— Begin Article —
Corresponding author

Correspondence to Quoc Tran-Dinh.

Appendix: the proof of technical results

This appendix provides the full proof of the technical results presented in the main text.

1.1 The proof of Lemma 2: descent property of the proximal gradient step

By using (9) with $f_{\gamma }({x}) := \varphi ^{*}_{\gamma }({A}^{\top }{x})$, $\nabla {f_{\gamma }}(\bar{{x}}) = {A}\nabla {\varphi _{\gamma }^{*}}({A}^{\top }\bar{{x}})$, ${z}:= {A}^{\top }{x}$, $\bar{{z}} := {A}^{\top }\bar{{x}}$, and $\Vert {A}^{\top }({x}- \bar{{x}})\Vert \le \Vert {A}\Vert \Vert {x}- \bar{{x}}\Vert $ we can show that

$$\begin{aligned} \frac{\gamma }{2}\Vert {u}^{*}_{\gamma }({A}^{\top }{x}) - {u}^{*}_{\gamma }({A}^{\top }\bar{{x}})\Vert ^2 \le f_{\gamma }({x}) - f_{\gamma }(\bar{{x}}) - \langle \nabla {f_{\gamma }}({x}), {x}- \bar{{x}}\rangle \le \frac{\Vert {A}\Vert ^2}{2\gamma }\Vert {x}- \hat{{x}}\Vert ^2. \end{aligned}$$

Using this estimate, we can show that the proof of (14) can be done similarly as in [31]. $\square $

1.2 The proof of Lemma 3: key estimate

We first substitute $\beta = \frac{\gamma _{k+1}}{\Vert {A}\Vert ^2}$ into (14) and using (15) to obtain

$$\begin{aligned} F_{\gamma _{k+1}}({x}^{k+1})\le & {} F_{\gamma _{k+1}}({x}^k) - \frac{\gamma _{k+1}}{2}\Vert {u}^{*}_{\gamma _{k+1}}({A}^{\top }{x}^k) - {u}^{*}_{\gamma _{k+1}}({A}^{\top }\hat{{x}}^k) \Vert ^2 \nonumber \\&+ \, \frac{\Vert {A}\Vert ^2}{\gamma _{k+1}}\left\langle {x}^{k+1} - \hat{{x}}^k, {x}- \bar{{x}}^k\right\rangle -\frac{\Vert {A}\Vert ^2}{2\gamma _{k+1}}\Vert \hat{{x}}^k - {x}^{k+1}\Vert ^2. \end{aligned}$$

Multiplying this inequality by $(1-\tau _k)$ and (14) by $\tau _k$, and summing up the results we obtain

$$\begin{aligned} F_{\gamma _{k+1}}({x}^{k+1})\le & {} (1 - \tau _k)F_{\gamma _{k+1}}({x}^k) + \tau _k\hat{\ell }^k_{\gamma _{k+1}}({x}) \nonumber \\&-\frac{(1-\tau _k)\gamma _{k+1}}{2}\Vert {u}^{*}_{\gamma _{k+1}}({A}^{\top }{x}^k) - {u}^{*}_{\gamma _{k+1}}({A}^{\top }\hat{{x}}^k) \Vert ^2\nonumber \\&+ \, \frac{\Vert {A}\Vert ^2}{\gamma _{k+1}}\left\langle \hat{{x}}^k - {x}^{k+1}, \hat{{x}}^k - (1-\tau _k){x}^k - \tau _k{x}\right\rangle -\frac{\Vert {A}\Vert ^2}{2\gamma _{k+1}}\Vert \hat{{x}}^k - {x}^{k+1}\Vert ^2, \end{aligned}$$

where $\hat{\ell }_{\gamma }^k({x}) := f_{\gamma }(\hat{{x}}^k) + \langle \nabla {f_{\gamma }}(\hat{{x}}^k), {x}- \hat{{x}}^k\rangle + g({x})$.
— End Article —
Write out the part of the appendix that begins at "Correspondence to Quoc" and stops after "the main text.". Rely on the appendix alone, with no outside sources.
— Begin Supplied entries —
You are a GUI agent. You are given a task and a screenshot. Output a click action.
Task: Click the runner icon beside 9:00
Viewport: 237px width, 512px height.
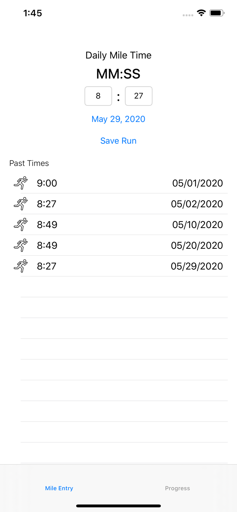point(21,183)
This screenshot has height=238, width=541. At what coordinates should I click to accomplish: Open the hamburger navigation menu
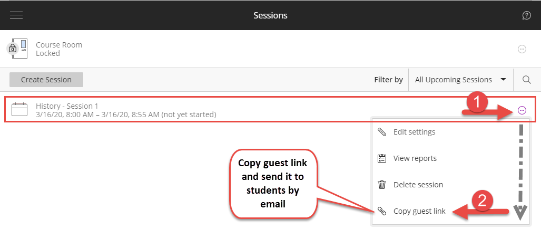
— End Supplied entries —
> [Complete answer]:
Correspondence to Quoc Tran-Dinh.

Appendix: the proof of technical results

This appendix provides the full proof of the technical results presented in the main text.